- _WHAT IS BEING ASKED_: Reproduce verbatim the lines running from the one containing "Find the location of a particular element." through the last line, both ends included. Omit the pictures.

- _INFORMATION SHOWN_:
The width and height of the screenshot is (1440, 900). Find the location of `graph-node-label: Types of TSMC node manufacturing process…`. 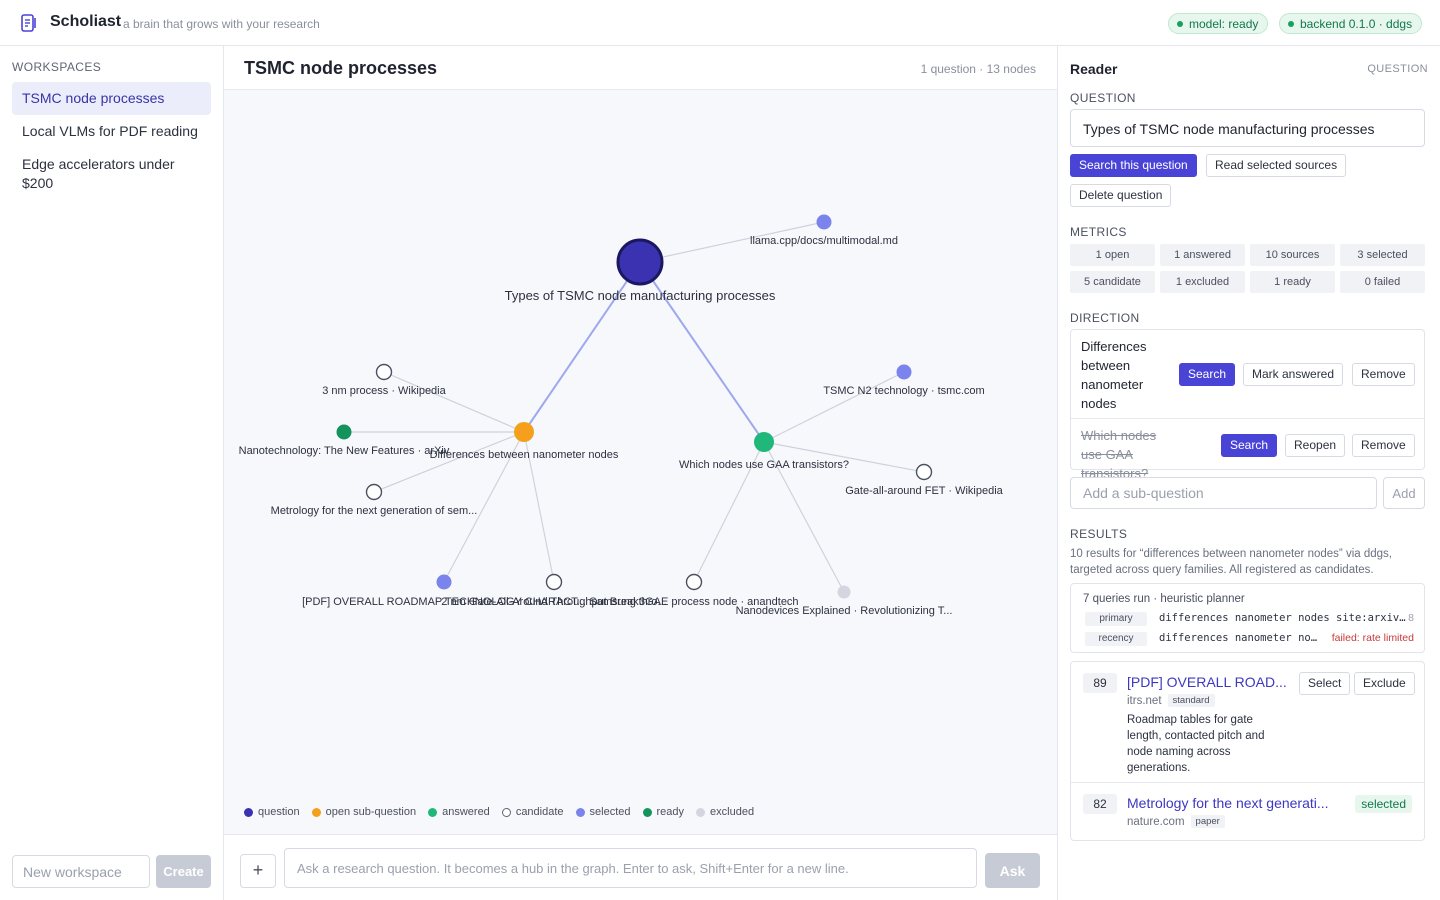

graph-node-label: Types of TSMC node manufacturing process… is located at coordinates (640, 296).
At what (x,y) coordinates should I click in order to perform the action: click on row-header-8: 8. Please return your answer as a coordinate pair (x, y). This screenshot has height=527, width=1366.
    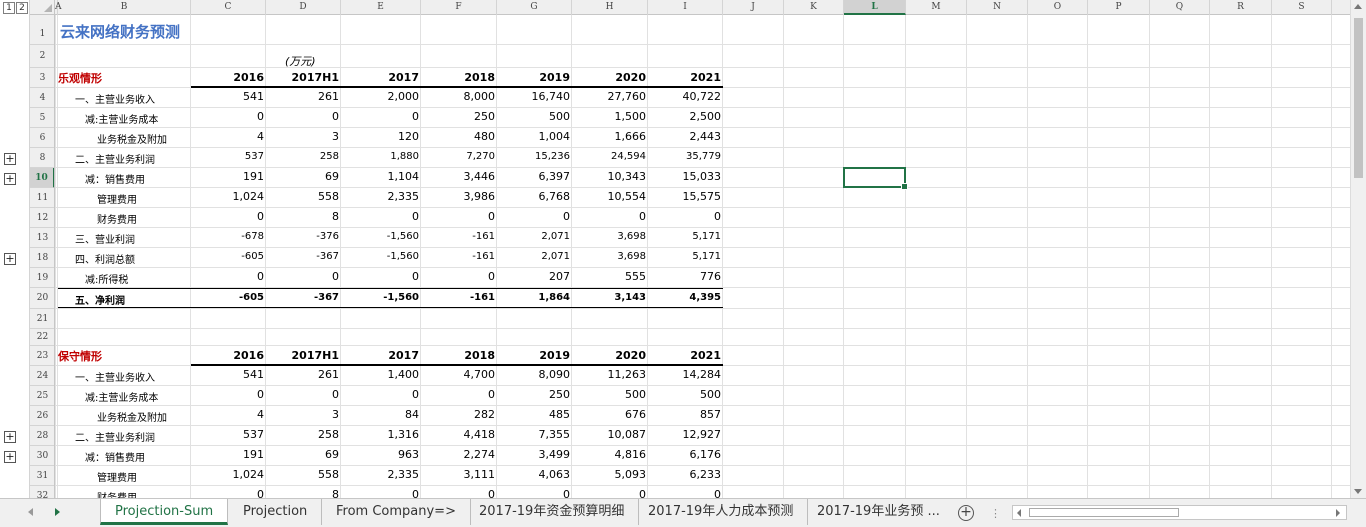
    Looking at the image, I should click on (42, 158).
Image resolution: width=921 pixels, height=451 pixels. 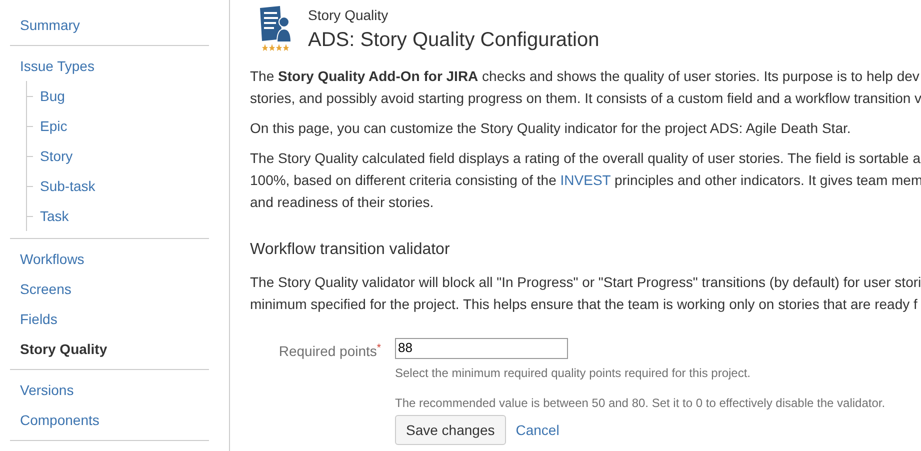 What do you see at coordinates (114, 66) in the screenshot?
I see `sidebar-item: Issue Types` at bounding box center [114, 66].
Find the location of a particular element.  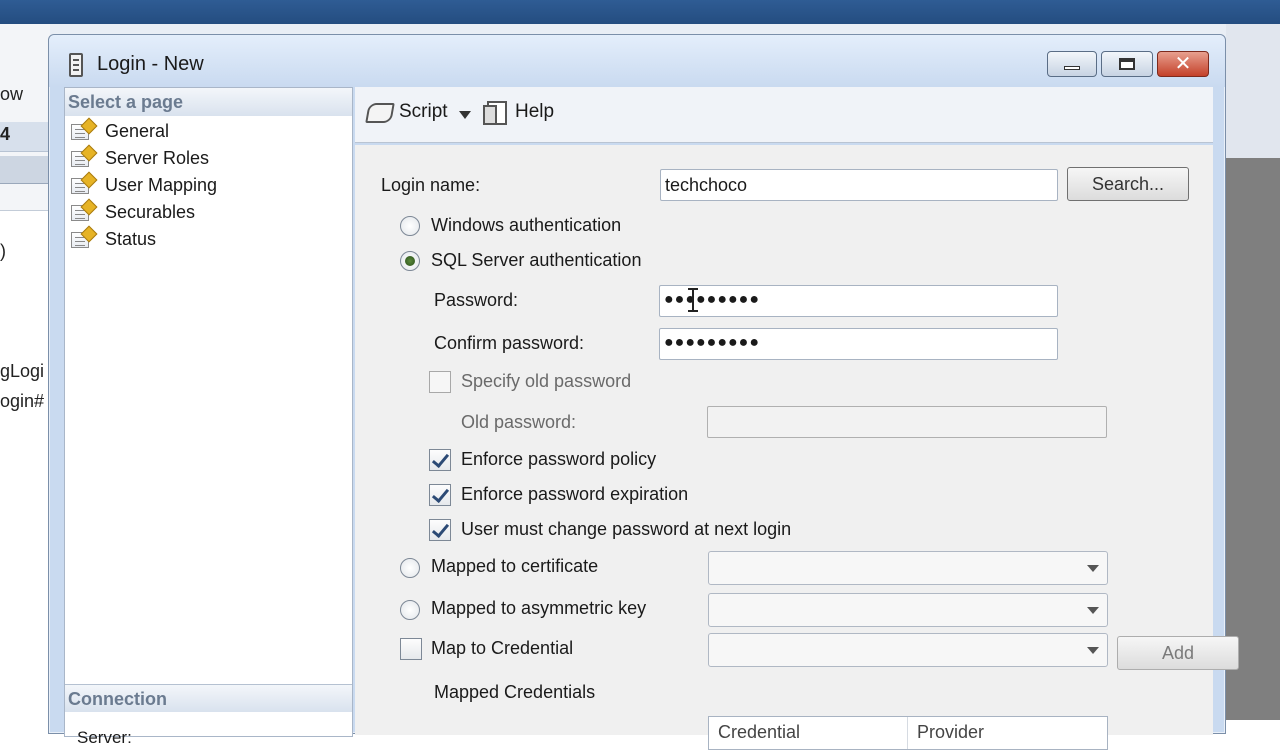

page-item-status: Status is located at coordinates (113, 238).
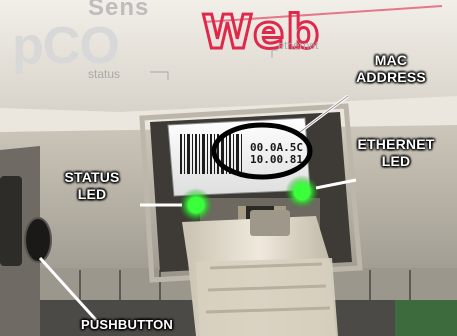 This screenshot has height=336, width=457. I want to click on status-led, so click(196, 205).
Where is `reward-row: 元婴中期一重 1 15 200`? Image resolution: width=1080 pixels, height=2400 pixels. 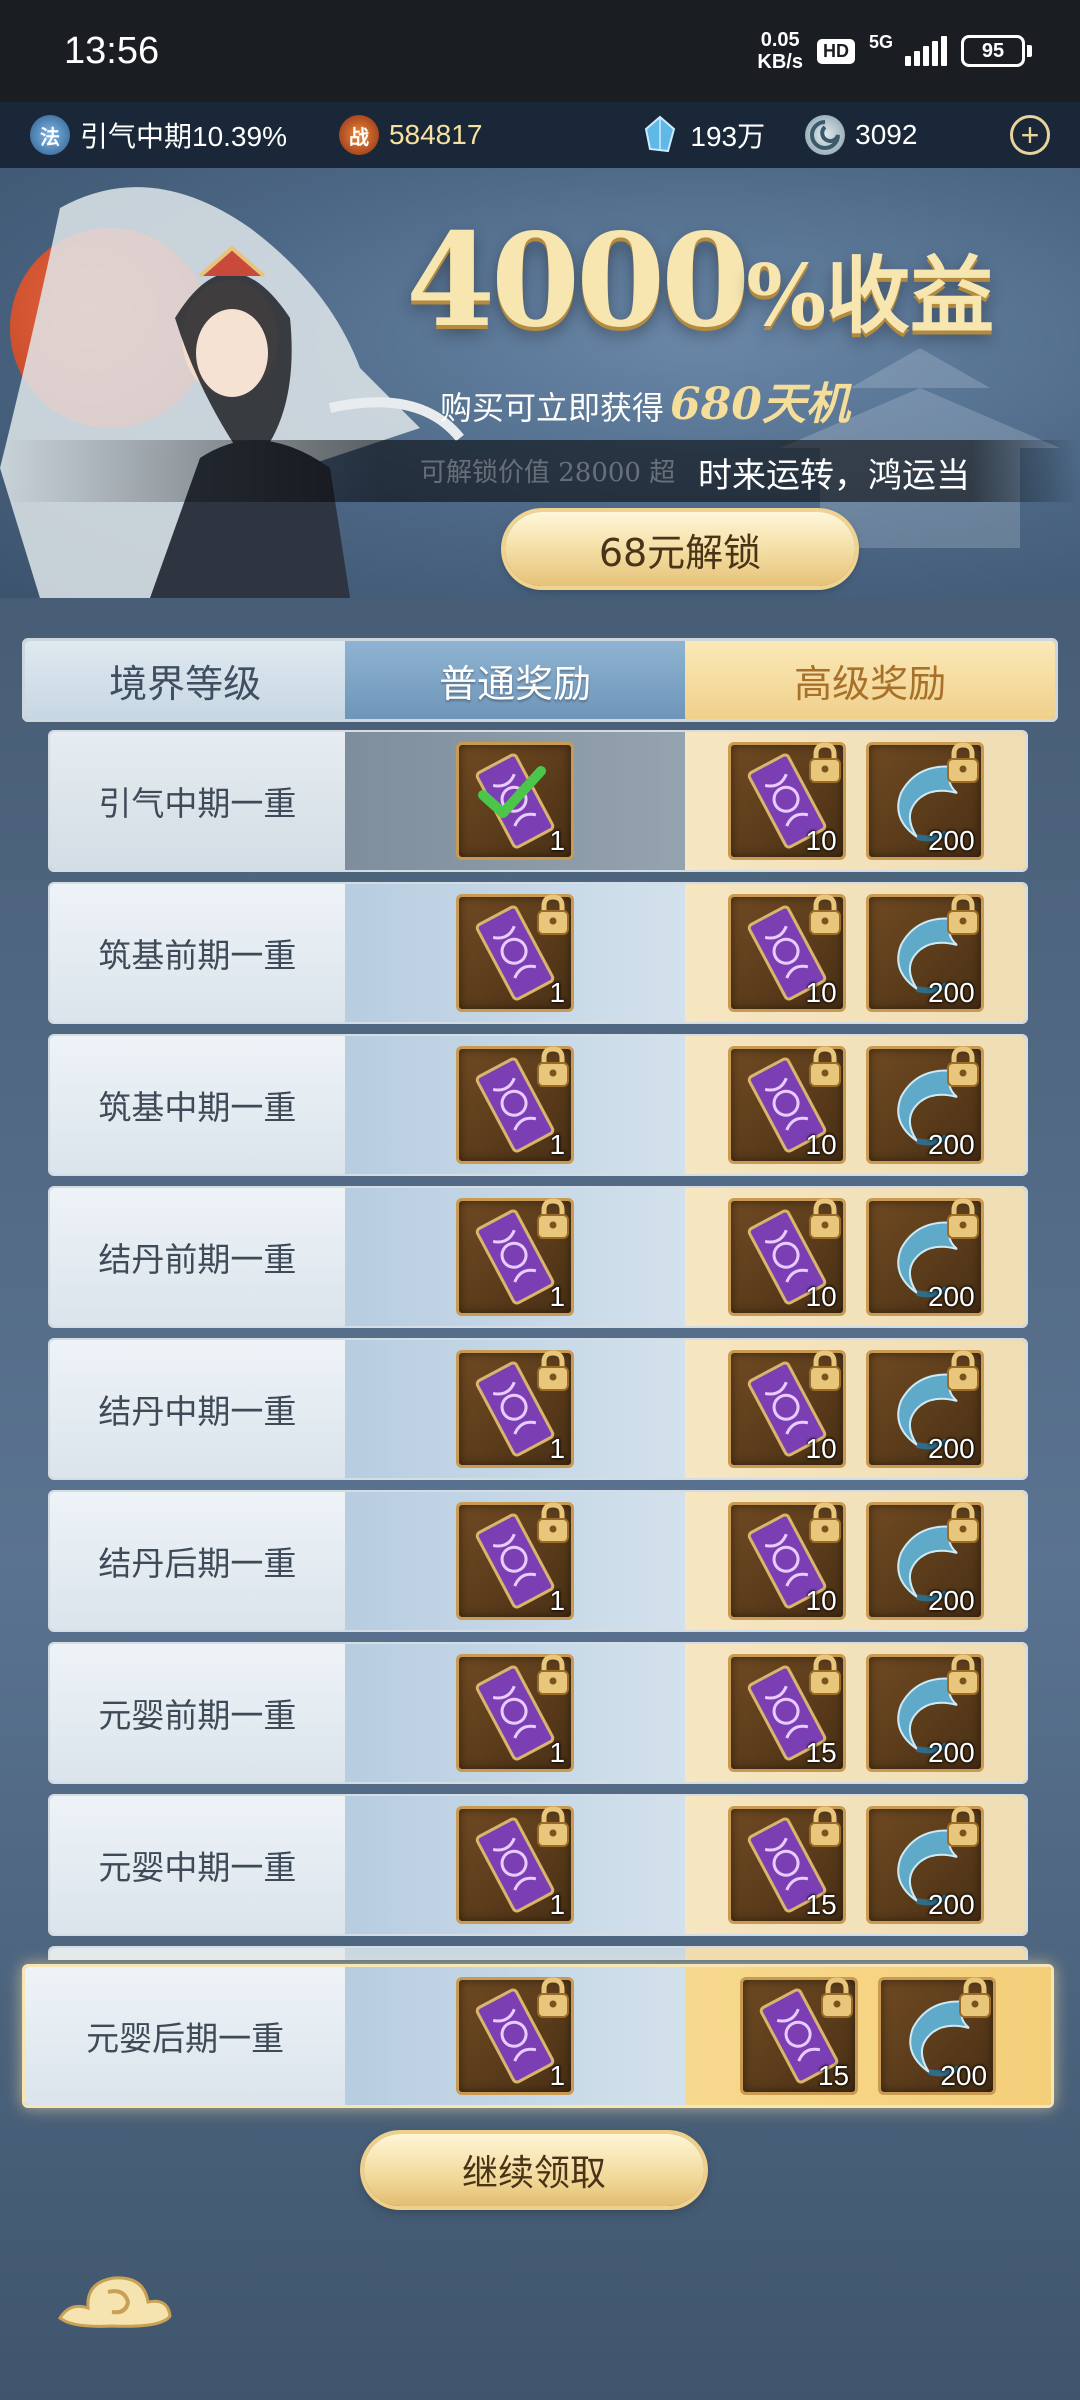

- _EXERCISE RESULT_:
Find the location of a particular element.  

page-item-status: Status is located at coordinates (113, 238).
 This screenshot has height=336, width=457. I want to click on status-led, so click(196, 205).
Where is `reward-row: 元婴中期一重 1 15 200`? Image resolution: width=1080 pixels, height=2400 pixels. 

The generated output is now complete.